- _The problem_:
Your job with the data below is to output exactly the lines from the one holding "Read More (287, 1585)" down to the one holding "TRACTEUR MASSEY 7480", both included, and no others.
-------- Data supplied
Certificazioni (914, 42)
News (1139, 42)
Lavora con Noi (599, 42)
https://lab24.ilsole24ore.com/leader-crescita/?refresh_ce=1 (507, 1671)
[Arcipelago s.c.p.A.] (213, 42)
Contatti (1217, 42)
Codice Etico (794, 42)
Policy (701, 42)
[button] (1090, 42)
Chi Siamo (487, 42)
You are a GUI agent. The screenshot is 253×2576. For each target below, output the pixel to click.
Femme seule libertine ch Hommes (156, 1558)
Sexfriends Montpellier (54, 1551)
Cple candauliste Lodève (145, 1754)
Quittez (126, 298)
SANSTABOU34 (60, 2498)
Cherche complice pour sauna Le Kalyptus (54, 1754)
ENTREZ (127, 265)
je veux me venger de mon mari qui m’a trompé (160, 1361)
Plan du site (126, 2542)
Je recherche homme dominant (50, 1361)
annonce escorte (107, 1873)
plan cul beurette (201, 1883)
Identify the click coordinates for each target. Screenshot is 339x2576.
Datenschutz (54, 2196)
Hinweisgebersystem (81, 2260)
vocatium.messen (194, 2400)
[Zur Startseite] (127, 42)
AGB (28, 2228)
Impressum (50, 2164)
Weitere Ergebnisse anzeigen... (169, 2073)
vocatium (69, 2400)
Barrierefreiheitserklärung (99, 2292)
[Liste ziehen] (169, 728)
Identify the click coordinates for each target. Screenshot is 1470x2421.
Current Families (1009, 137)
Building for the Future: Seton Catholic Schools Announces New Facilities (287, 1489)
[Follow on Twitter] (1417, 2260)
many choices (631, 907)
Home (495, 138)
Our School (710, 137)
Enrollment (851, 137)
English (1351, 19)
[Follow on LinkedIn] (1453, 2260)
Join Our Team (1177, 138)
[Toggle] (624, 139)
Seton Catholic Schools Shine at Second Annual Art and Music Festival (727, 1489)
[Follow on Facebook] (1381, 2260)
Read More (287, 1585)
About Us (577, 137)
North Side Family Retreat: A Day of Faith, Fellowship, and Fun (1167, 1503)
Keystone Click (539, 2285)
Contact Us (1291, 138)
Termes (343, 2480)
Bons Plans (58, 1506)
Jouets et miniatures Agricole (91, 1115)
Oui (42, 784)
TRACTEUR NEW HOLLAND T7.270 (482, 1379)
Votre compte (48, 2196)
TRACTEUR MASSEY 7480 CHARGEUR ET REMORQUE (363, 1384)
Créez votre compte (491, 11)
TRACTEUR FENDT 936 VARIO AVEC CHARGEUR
----------------
- _Solution below_:
Read More (287, 1585)
About Us (577, 137)
North Side Family Retreat: A Day of Faith, Fellowship, and Fun (1167, 1503)
Keystone Click (539, 2285)
Contact Us (1291, 138)
Termes (343, 2480)
Bons Plans (58, 1506)
Jouets et miniatures Agricole (91, 1115)
Oui (42, 784)
TRACTEUR NEW HOLLAND T7.270 (482, 1379)
Votre compte (48, 2196)
TRACTEUR MASSEY 7480 CHARGEUR ET REMORQUE (363, 1384)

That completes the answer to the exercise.